Identity and access management for data management and analytics

This article examines design considerations and recommendations for identity and access management. It focuses on the deployment of a data management and analytic platform on Microsoft Azure. Since data management and analytics is a mission-critical element, the guidance on the enterprise-scale design areas should also be included in your design.

This article builds on considerations and recommendations about Azure landing zones. For more information, see Identity and access management.

Data landing zone design

Data management and analytics scenario supports an access control model using Azure Active Directory (Azure AD) identities.
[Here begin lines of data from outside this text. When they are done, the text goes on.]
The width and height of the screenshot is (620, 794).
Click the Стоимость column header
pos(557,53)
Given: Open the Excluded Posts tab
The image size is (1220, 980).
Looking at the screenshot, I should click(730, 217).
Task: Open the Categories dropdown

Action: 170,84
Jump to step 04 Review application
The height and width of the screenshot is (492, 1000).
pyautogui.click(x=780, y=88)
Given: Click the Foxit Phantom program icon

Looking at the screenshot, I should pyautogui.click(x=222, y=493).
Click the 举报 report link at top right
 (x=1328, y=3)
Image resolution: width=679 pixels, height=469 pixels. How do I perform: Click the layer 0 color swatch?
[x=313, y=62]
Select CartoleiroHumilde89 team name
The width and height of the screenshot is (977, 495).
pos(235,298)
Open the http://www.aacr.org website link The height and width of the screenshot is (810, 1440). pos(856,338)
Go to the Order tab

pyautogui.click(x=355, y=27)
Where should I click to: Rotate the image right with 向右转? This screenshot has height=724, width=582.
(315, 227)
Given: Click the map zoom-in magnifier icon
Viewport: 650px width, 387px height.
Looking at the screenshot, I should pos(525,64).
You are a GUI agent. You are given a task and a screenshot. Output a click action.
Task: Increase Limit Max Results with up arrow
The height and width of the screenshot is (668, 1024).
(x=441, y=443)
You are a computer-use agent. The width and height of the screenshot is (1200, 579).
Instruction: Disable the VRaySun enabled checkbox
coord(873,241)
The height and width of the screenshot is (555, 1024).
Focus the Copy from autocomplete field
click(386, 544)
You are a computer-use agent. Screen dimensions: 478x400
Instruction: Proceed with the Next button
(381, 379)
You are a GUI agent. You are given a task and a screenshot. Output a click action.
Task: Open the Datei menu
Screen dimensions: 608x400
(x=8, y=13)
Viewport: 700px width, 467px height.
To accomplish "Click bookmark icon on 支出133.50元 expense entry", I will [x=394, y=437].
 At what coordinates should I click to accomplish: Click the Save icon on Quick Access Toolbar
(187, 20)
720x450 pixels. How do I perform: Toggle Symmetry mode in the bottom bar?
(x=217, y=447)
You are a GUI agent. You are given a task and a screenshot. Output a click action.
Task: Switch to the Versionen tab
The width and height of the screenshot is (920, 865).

The model uses both Azure role-based access control (Azure RBAC) and access control lists (ACLs).

Review the Azure administration and management activities your teams perform. Consider your data management and analytics on Azure. Determine the best possible distribution of responsibilities within your organization.

Role assignments

For automation purposes of deploying data landing zones, you need these roles:

Role name

Description

Scope

Deploy all private DNS zones for all data services into a single subscription and resource group. The service principal needs to be Private DNS Zone Contributor on the global DNS resource group that was created during the data management landing zone deployment. This role is required to deploy A-records for the private endpoints.

(Resource group scope) /subscriptions/{{dataManagement}subscriptionId}/resourceGroups/{resourceGroupName}

In order to set up virtual network peering between the data landing zone network and the data management landing zone network, the service principal needs Network Contributor access rights on the resource group of the remote virtual network.

(Resource group scope) /subscriptions/{{dataManagement}subscriptionId}/resourceGroups/{resourceGroupName}

This permission is required to share the self-hosted integration runtime that gets deployed into the integration-rg resource group with other data factories. It's also required to assign the Azure Data Factory and Azure Synapse Analytics managed identities access on the respective storage account file systems.

(Resource scope) /subscriptions/{{dataLandingZone}subscriptionId}

Note

The number of role assignments can be reduced in a production scenario. The Network Contributor role assignment is only required to set up the virtual network peering between the data management landing zone and the data landing zone. Without this consideration, DNS resolution doesn't work. Inbound and outbound traffic is dropped because there is no line of sight to the Azure Firewall.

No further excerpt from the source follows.